Natalie M. West1, Ann Marie Reinhold2, Geoffrey C. Poole2 and Erin K. Espeland1
1United States Department of Agriculture – Agricultural Research Service Pest Management Research Unit, 1500 North Central Avenue, Sidney, Montana 59270, USA
2Department of Land Resources and Environmental Sciences, Montana State University, Post Office Box 173120, Bozeman, Montana 59717, USA
Riparian plant communities are shaped by hydrology, and seed deposition is one process through which fluvial dynamics influence invasion pressure. Hydrochory may increase invader dispersal, but is difficult to measure and its importance can be obscured by demographic lags or establishment limitations. Linking fine-scale spatial patterns of inundation frequency to riparian invader distribution provides an initial evaluation of the relationship between likely areas of seed deposition from hydrochory and current invasions. We examined the importance of spatial patterns of flooding frequency (i.e. the distribution of flood return intervals through space) in predicting the distribution of Russian olive (Elaeagnus angustifolia L.) at the floodplain scale.
This nitrogen-fixing shrub or small tree is a prominent invader of riparian zones in western North America. Broad establishment tolerance and a persistent seedbank gives Russian olive an advantage over co-occurring woody species and facilitates its invasion along western rivers. Large vertebrate dispersed seeds are likely to be important to this competitive advantage, but often cited as a key factor limiting dispersal and slowing its invasion front. Hydrochory is assumed but not explicitly considered in spread dynamics. Specific data are mainly anecdotal or inferred from studies of other factors such as habitat limitation and large-scale range determinants. Current theory suggests an invasion lag of 30 years, but does not consider how increased propagule movement through water may relax dispersal limitations. This process should become even more important as Russian olive increases in the landscape, reducing the relative importance of demographic dynamics.

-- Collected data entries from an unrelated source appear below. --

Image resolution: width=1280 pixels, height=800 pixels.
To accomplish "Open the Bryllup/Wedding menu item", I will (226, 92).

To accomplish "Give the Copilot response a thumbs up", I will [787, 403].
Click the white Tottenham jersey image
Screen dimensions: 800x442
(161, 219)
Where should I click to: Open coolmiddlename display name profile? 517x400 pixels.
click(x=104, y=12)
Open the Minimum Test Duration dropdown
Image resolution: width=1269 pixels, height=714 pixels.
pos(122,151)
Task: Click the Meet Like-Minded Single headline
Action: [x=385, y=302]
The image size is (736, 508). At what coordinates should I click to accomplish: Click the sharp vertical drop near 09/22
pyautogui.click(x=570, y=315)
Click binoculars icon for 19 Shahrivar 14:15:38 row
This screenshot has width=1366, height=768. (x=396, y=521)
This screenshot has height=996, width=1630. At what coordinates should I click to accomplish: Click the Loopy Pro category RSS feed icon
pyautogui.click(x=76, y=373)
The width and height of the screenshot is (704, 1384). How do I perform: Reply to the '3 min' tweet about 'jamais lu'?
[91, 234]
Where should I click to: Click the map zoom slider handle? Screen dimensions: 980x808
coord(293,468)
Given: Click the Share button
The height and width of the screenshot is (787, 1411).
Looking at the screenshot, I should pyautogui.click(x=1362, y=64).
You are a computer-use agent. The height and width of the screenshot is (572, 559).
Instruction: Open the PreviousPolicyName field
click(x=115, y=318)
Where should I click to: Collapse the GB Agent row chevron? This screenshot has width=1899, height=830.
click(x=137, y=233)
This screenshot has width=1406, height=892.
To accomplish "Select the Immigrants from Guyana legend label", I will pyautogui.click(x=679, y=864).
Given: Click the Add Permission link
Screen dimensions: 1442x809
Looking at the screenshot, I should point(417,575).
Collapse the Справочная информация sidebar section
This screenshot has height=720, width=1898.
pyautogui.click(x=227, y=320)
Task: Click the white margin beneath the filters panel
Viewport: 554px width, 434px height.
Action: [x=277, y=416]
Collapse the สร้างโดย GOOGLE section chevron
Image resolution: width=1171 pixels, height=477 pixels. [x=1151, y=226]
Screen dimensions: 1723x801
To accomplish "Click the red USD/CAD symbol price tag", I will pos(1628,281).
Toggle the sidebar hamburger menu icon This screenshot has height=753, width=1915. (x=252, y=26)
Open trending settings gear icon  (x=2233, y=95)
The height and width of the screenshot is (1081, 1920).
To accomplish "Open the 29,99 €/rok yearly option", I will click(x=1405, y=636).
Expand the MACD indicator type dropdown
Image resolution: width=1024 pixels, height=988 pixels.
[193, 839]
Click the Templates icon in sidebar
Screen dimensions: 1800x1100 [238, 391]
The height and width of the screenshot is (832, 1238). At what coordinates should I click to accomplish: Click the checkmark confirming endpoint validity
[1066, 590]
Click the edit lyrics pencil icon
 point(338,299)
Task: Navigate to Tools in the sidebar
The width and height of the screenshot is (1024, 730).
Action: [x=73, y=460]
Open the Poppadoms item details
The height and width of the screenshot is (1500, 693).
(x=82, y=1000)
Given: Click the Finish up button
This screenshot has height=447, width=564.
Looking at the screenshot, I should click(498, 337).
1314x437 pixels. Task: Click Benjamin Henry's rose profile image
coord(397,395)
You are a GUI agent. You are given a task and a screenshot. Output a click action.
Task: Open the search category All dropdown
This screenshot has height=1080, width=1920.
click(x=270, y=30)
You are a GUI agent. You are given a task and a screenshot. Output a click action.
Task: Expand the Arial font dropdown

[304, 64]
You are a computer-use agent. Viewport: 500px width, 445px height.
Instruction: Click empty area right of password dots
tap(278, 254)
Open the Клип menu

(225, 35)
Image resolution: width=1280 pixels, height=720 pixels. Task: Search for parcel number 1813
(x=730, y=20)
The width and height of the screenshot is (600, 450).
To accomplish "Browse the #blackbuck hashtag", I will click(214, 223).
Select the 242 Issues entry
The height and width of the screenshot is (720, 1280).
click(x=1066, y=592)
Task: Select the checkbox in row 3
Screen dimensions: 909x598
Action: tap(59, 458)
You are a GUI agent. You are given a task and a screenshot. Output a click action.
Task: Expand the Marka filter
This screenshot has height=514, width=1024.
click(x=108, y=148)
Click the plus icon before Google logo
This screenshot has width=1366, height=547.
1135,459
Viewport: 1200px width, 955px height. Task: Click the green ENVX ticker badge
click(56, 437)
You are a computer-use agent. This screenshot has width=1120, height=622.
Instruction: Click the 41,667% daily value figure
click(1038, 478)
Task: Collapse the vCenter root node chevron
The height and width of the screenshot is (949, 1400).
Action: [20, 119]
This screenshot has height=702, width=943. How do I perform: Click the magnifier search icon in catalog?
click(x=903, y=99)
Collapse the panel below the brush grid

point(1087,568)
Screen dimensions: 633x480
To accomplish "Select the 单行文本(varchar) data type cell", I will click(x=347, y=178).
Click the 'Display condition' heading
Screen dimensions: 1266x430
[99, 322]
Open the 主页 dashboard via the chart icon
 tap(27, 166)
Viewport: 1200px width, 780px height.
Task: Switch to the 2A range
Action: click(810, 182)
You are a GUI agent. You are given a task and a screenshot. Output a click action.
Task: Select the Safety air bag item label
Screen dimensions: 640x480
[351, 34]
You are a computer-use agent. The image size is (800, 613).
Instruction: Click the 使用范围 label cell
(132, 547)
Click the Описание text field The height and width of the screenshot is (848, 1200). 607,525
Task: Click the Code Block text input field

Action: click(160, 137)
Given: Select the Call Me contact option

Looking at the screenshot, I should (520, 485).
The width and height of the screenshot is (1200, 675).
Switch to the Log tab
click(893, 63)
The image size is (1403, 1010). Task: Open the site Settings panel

As a pilot study, we related inundation models generated using the United States Army Corps of Engineers Hydrological Engineering Center’s River Analysis System (HEC-RAS) to a Russian olive geospatial dataset across a 10.6-km-portion of the Yellowstone River floodplain in Montana, USA. Our results demonstrate that the majority of Russian olive is found within a narrow range of flooding intervals. Russian olive cover was highly spatially associated with portions of the floodplain wetted under relatively frequent return intervals: 80.9% occurred within the 10-year inundation zone, three-quarters (i.e. 61.6% of total) of which occurred within the 5-year zone. Both density and occupancy was greatest in the 1.5-5 year zones; occupancy was moderate in the 10 year and lowest in the 20 year and greater inundation zones. As dispersal rather than establishment limitation is thought to be a priority filter for Russian olive invasions into riparian areas, these results highlight the importance of considering the potential contributions of hydrochory. Tying flooding frequency to likely spatial distributions would allow us to prioritize vulnerable sites and timelines for management and begin to tease apart how dispersal might interact with demography to drive the spatial and temporal spread of Russian olive along riparian corridors.